--- Information given ---
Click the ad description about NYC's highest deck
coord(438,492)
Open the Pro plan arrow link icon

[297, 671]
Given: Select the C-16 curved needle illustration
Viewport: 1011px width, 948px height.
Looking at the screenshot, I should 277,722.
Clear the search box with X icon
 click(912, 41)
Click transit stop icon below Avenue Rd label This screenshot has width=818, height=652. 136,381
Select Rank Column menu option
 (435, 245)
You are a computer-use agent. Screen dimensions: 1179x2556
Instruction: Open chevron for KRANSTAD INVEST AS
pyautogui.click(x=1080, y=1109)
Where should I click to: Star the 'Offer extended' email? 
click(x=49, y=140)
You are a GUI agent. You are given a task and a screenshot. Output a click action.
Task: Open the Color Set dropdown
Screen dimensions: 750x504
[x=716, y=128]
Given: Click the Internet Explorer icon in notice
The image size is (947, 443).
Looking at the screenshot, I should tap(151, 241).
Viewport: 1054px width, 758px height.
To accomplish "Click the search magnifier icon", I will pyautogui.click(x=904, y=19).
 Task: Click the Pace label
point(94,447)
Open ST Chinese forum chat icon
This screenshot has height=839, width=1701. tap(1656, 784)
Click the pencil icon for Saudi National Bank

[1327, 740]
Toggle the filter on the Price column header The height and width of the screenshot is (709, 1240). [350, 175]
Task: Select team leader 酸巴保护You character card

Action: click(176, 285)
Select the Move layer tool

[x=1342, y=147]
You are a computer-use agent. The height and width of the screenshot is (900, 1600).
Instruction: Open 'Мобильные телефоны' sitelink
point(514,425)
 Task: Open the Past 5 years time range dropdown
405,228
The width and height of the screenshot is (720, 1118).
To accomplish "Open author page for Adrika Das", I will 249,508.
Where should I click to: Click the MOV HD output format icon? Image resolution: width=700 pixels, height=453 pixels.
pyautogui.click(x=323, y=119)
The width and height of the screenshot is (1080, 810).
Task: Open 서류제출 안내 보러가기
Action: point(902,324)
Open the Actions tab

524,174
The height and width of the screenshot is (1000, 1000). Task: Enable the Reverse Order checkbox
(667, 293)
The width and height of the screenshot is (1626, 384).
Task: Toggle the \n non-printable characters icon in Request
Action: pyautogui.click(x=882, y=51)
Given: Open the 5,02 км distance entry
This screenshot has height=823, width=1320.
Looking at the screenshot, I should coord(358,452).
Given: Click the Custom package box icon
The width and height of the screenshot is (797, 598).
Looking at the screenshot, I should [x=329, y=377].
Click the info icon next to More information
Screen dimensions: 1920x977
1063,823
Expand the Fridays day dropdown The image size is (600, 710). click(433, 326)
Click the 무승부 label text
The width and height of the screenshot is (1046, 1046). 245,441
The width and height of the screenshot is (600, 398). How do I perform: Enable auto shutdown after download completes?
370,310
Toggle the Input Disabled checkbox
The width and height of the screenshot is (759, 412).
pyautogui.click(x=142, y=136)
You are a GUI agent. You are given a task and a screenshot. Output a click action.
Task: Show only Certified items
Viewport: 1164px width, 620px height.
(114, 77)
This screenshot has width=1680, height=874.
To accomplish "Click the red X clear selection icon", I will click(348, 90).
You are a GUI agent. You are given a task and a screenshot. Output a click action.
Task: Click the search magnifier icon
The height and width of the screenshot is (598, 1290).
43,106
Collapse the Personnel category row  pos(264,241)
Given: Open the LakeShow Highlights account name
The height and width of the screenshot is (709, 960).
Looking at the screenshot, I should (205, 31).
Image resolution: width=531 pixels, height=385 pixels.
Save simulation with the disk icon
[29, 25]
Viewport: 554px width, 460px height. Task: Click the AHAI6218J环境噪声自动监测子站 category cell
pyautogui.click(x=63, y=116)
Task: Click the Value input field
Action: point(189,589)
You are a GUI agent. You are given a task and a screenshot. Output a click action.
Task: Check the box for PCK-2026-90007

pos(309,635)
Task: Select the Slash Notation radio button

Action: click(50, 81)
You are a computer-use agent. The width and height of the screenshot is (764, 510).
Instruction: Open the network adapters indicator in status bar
---
Task requirements>
Identify the lines above with the word "magnifier". Copy them.

Result>
To accomplish "Click the search magnifier icon", I will pyautogui.click(x=904, y=19).
Task: Click the search magnifier icon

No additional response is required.